++++ Records supplied ++++
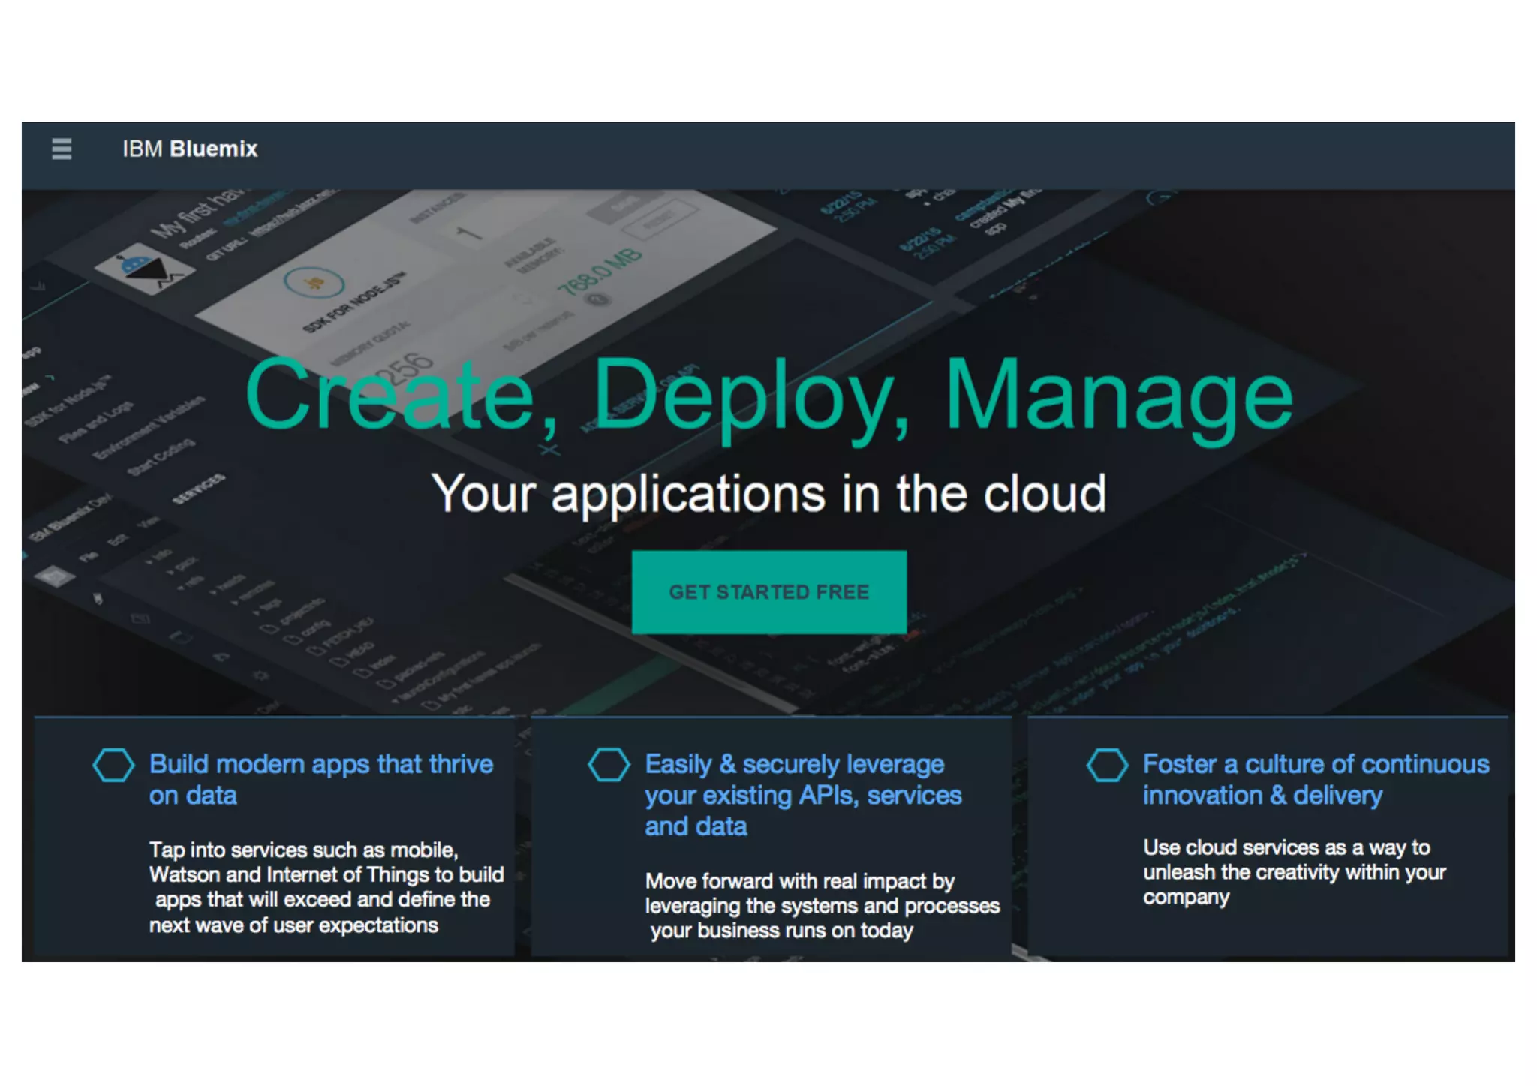Open Build modern apps that thrive heading
The image size is (1537, 1086).
click(x=320, y=779)
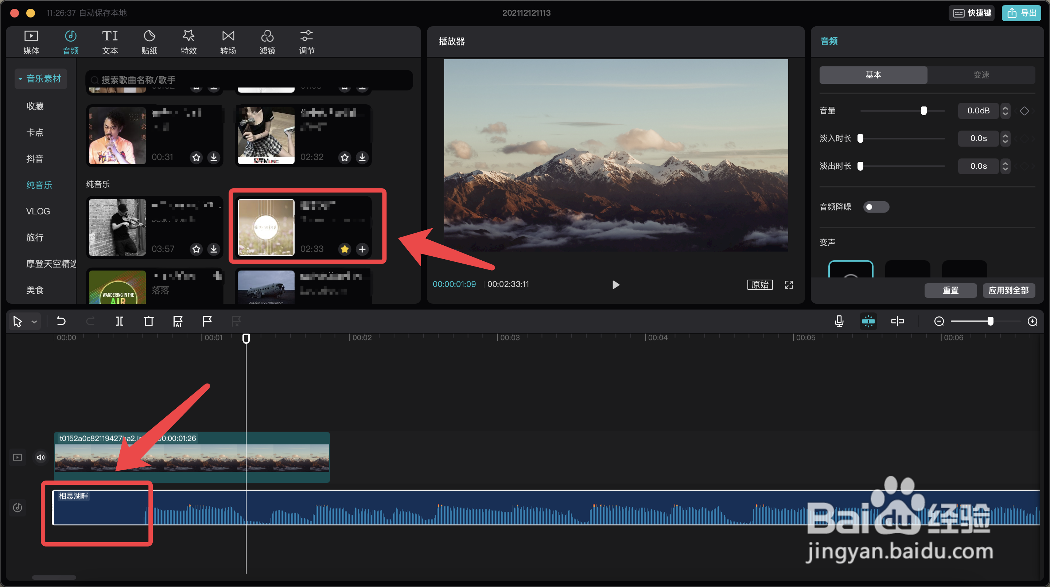Click the 应用到全部 apply to all button
1050x587 pixels.
[x=1008, y=290]
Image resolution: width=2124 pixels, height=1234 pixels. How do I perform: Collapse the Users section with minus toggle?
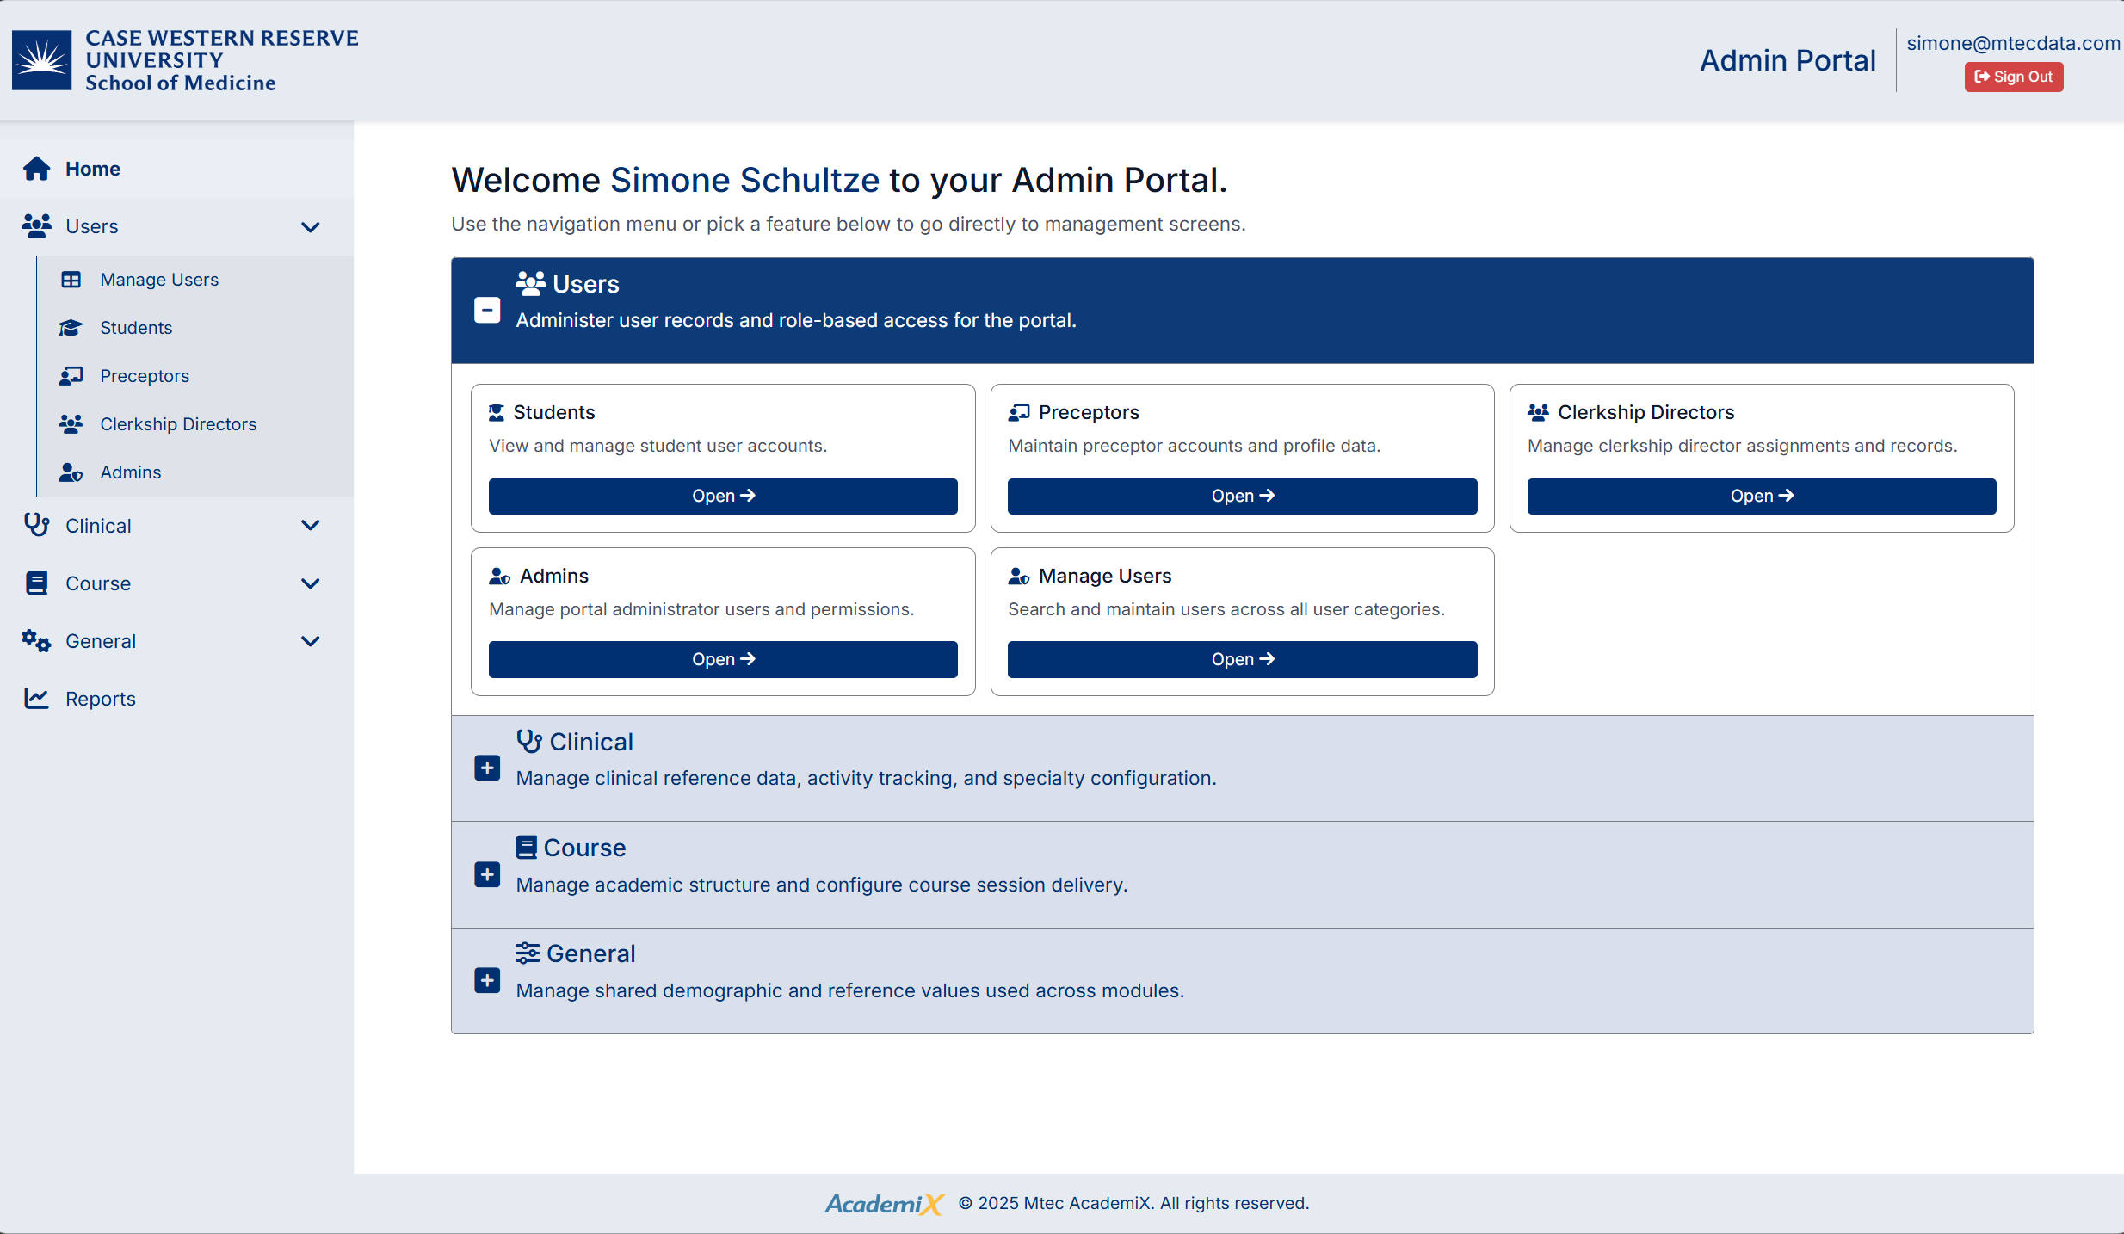(x=487, y=310)
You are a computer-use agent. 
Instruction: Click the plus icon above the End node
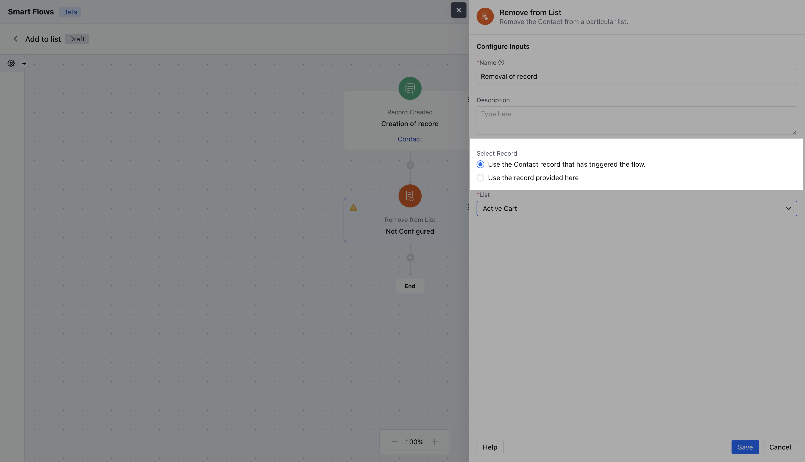[410, 257]
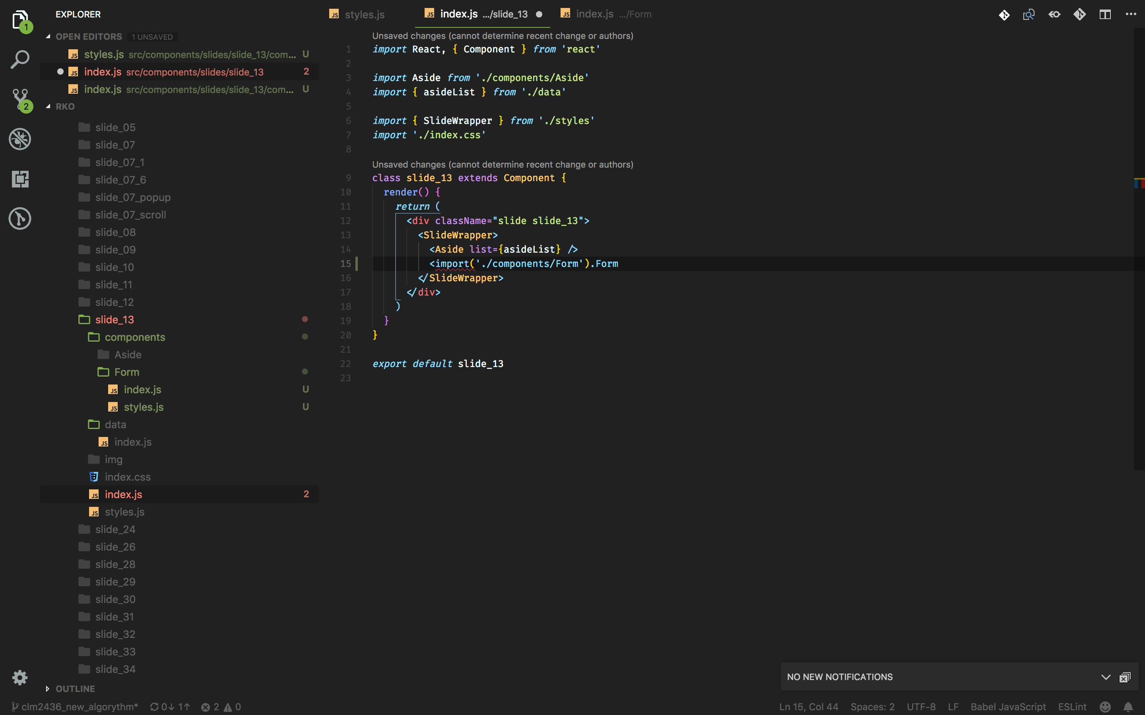Open the Source Control view showing 2 changes
Image resolution: width=1145 pixels, height=715 pixels.
point(19,99)
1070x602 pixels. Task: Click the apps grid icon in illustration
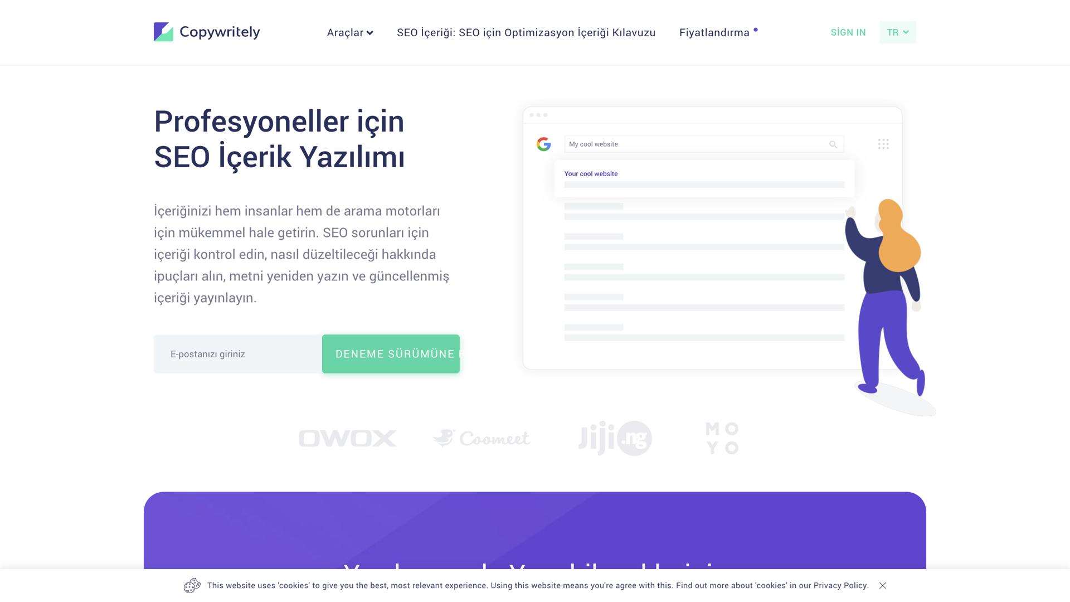click(x=883, y=144)
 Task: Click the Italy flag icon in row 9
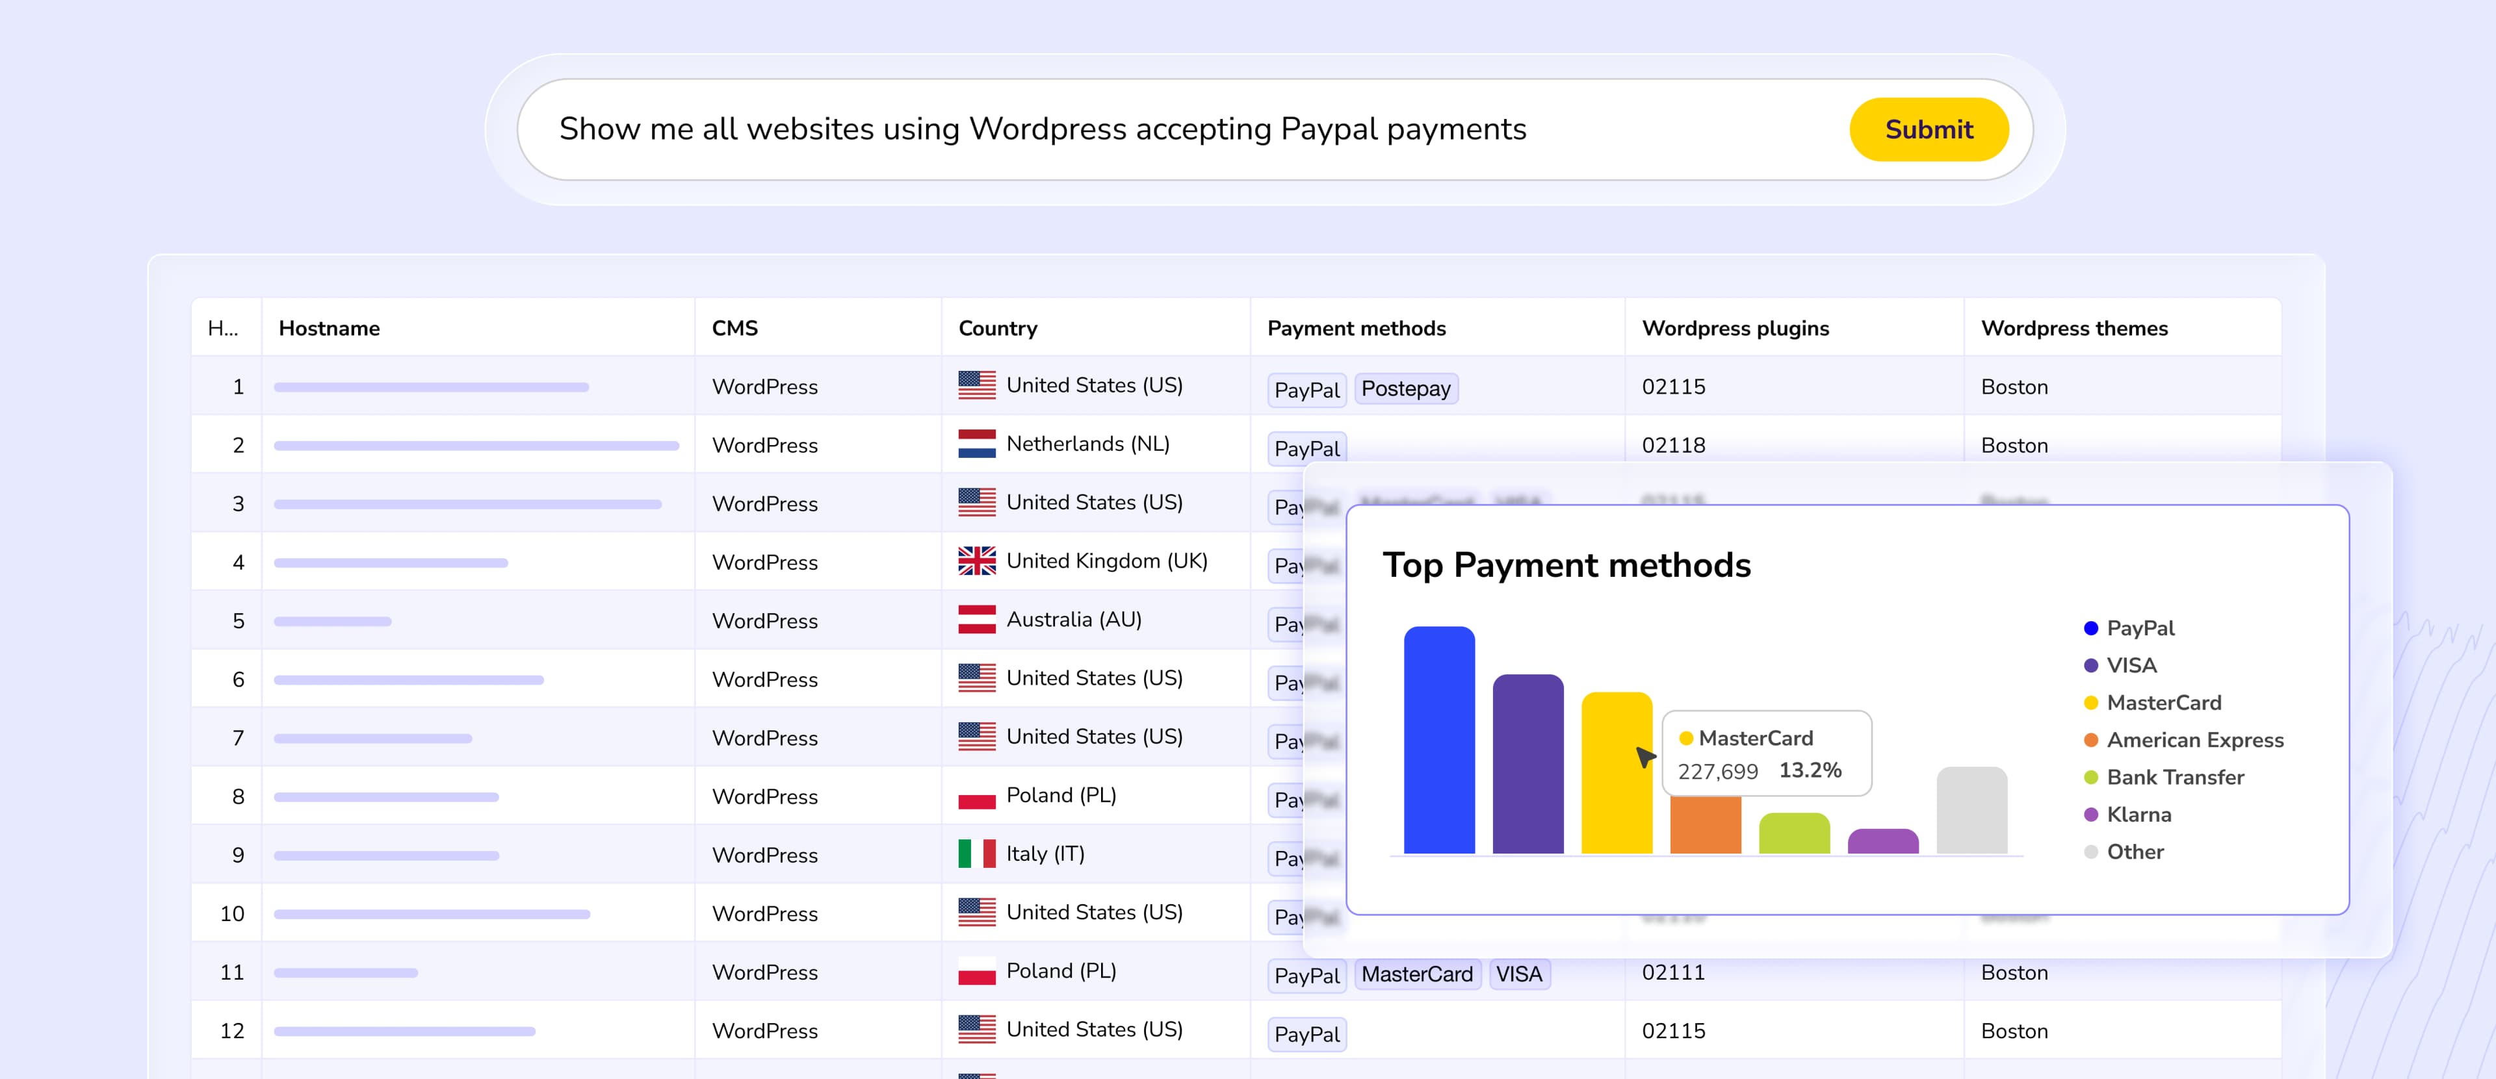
++++
The problem →
What is the exact wording of the lines from the one bearing "Image resolution: width=2124" through the final line of the records above? Write it out without the pictures.

Task answer →
Image resolution: width=2124 pixels, height=1234 pixels. How do I perform: Collapse the Users section with minus toggle?
(x=487, y=310)
You are a computer-use agent. 
Instruction: Click the plus icon above the End node
[410, 257]
Open the Source Control view showing 2 changes
Image resolution: width=1145 pixels, height=715 pixels.
point(19,99)
1070x602 pixels. Task: Click the apps grid icon in illustration
click(x=883, y=144)
 Task: Click the Italy flag icon in row 9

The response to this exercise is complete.